At first, I was running a simple for loop across images, something like:
for img, prompt in data:
conversation = [
{
"role": "user",
"content": [
{"type": "image"},
{"type": "text", "text": prompt},
],
},
]
text_conversation = processor.apply_chat_template(conversation, add_generation_prompt=True)
inputs = processor(images=img, text=text_conversation, return_tensors="pt")
inputs = inputs.to(device)
outputs = model.generate(**inputs)
However, I noticed that this has a terrible GPU utilization. My first solution was simply to use a larger batch size but still keep the processor in the for loop. However, this didn’t really help with utilization. It seemed like my utilization had higher peaks but also longer phases at 0% utilization in between, probably because the model has to wait for the processing to happen.
My current solution uses a standard torch dataset and dataloader which allows me to have the CPU prepare the next batch while the current one is being processed on the GPU:
class DefaultEvaluatorDataset(Dataset):
def __init__(self, data_dicts: List[Dict], processor_function: ProcessorFunction):
super().__init__()
self.data_dicts = data_dicts
assert len(data_dicts) > 0
assert 'image_path' in data_dicts[0]
assert 'prompt' in data_dicts[0]
self.processor_function = processor_function
def __getitem__(self, index):
data_dict = self.data_dicts[index]
img_path = data_dict['image_path']
img = pil_loader(img_path)
prompt = data_dict['prompt']
inputs = self.processor_function(img, prompt)
return inputs
def __len__(self) -> int:
return len(self.data_dicts)
class DefaultCollate:
def __init__(self, tokenizer):
self.llm_collator = DataCollatorForLanguageModeling(tokenizer, mlm=False)
def __call__(self, batch):
pixel_values = []
for indiv_inputs in batch:
pixel_values.append(indiv_inputs.data.pop('pixel_values'))
#this will break if pixel values have different dimensions, in that case, use batch size = 1
pixel_values = torch.stack(pixel_values, dim=0)
inputs = self.llm_collator(batch)
inputs.data['pixel_values'] = pixel_values
inputs = BatchFeature(inputs)
return inputs
dataloader = torch.utils.data.DataLoader(
dataset,
shuffle=shuffle,
collate_fn=collate_fn,
batch_size=batch_size,
num_workers=num_workers,
)
for inputs in data_loader:
inputs = inputs.to(model.device, model.dtype)

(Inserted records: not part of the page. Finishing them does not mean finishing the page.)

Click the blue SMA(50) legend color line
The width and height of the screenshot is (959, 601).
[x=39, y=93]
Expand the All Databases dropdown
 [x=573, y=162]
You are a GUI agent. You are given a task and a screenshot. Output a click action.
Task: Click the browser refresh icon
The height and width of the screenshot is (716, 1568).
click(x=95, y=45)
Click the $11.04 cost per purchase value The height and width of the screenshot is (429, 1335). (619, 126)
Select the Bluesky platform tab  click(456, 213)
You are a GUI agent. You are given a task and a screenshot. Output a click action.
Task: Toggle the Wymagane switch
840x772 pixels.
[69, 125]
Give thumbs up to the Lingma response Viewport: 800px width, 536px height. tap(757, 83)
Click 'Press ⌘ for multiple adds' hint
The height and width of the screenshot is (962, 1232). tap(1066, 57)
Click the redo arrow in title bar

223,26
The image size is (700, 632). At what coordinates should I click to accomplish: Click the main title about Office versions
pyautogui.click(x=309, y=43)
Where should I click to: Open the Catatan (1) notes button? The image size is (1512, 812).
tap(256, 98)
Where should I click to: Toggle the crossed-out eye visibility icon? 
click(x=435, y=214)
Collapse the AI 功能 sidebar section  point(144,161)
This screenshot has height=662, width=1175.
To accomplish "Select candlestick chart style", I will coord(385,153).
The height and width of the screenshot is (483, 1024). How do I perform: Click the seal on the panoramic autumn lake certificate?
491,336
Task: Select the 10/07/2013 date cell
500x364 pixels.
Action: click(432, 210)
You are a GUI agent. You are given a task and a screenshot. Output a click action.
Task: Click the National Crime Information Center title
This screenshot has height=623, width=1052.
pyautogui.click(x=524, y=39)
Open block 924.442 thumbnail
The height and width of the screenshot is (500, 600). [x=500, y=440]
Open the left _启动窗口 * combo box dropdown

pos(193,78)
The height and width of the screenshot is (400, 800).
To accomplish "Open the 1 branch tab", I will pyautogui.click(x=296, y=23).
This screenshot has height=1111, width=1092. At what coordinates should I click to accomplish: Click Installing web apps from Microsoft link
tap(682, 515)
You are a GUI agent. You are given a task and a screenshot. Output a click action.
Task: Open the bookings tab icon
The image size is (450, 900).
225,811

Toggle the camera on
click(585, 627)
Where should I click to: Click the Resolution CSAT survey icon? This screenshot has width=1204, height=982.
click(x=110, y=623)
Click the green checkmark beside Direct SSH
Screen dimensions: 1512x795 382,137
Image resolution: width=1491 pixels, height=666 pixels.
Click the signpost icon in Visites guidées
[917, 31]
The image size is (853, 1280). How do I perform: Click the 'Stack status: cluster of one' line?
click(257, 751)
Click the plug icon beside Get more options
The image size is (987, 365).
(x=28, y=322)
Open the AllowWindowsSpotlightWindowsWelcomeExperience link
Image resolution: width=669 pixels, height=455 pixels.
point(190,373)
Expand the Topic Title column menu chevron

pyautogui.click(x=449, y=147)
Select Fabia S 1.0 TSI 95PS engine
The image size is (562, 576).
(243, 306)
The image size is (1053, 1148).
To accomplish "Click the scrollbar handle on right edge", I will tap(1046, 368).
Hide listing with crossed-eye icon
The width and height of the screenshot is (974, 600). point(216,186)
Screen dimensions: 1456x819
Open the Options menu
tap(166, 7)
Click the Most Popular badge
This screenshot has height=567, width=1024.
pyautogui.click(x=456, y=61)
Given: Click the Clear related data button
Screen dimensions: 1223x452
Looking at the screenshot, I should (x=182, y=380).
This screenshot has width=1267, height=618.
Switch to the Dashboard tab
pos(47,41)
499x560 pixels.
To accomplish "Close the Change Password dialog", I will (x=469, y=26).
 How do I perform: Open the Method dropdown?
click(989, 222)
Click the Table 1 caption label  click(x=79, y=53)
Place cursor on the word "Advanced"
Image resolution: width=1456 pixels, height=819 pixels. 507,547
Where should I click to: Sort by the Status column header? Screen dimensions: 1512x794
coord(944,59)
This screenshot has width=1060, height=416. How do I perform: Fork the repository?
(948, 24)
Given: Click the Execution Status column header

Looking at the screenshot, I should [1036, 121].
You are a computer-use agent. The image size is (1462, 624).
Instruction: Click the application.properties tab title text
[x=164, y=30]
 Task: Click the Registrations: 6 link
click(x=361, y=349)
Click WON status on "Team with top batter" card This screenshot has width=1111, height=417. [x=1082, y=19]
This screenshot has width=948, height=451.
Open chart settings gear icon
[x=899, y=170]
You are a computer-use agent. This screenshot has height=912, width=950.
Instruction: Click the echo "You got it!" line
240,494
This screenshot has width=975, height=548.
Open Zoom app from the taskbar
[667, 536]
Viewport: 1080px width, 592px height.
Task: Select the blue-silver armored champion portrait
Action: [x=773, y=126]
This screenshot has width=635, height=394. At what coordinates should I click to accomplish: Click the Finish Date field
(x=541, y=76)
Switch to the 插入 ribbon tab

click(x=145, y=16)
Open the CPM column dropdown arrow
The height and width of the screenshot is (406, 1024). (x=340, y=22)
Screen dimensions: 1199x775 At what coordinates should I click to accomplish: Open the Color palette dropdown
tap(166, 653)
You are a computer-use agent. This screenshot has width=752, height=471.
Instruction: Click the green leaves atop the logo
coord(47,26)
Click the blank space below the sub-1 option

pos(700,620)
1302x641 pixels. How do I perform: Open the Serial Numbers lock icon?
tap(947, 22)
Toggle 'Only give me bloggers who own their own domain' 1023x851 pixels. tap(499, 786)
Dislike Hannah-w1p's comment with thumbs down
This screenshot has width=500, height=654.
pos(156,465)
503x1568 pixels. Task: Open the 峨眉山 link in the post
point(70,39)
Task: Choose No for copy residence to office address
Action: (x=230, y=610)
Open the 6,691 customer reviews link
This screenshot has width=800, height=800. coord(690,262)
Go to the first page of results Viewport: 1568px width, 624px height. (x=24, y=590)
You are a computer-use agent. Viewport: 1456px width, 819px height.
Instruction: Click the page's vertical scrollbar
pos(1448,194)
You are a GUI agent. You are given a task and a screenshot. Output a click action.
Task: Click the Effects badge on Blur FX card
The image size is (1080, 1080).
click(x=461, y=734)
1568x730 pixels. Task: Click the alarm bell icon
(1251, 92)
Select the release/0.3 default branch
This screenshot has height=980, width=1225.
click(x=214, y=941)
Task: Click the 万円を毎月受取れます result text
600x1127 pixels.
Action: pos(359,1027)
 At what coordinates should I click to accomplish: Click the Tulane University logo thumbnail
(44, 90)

outputs = model(inputs, generation_kwargs)
...
processor_function here is simply a model-dependent function that takes care of the chat template and just calls the model’s processor.
This works nicely for some models where you can stack the pixel_values. However, for some models like LLaVA Next, the dimension of pixel_values depends on the input resolution. This means that at batch size > 1, this code breaks. So to do this, I would have to call the processor for the entire batch at once instead of processing each example individually and then collating the results. However, that doesn’t work so nicely with the torch dataset class which is based around processing single examples at a time.
Is there any known solution for this kind of asynchronous processing that is not too model dependent? I don’t want to reimplement half of the processor again to get proper collate, especially since models like LLava Next have quite complex processing pipelines.
Does huggingface datasets offer a solution for this?
Thank you!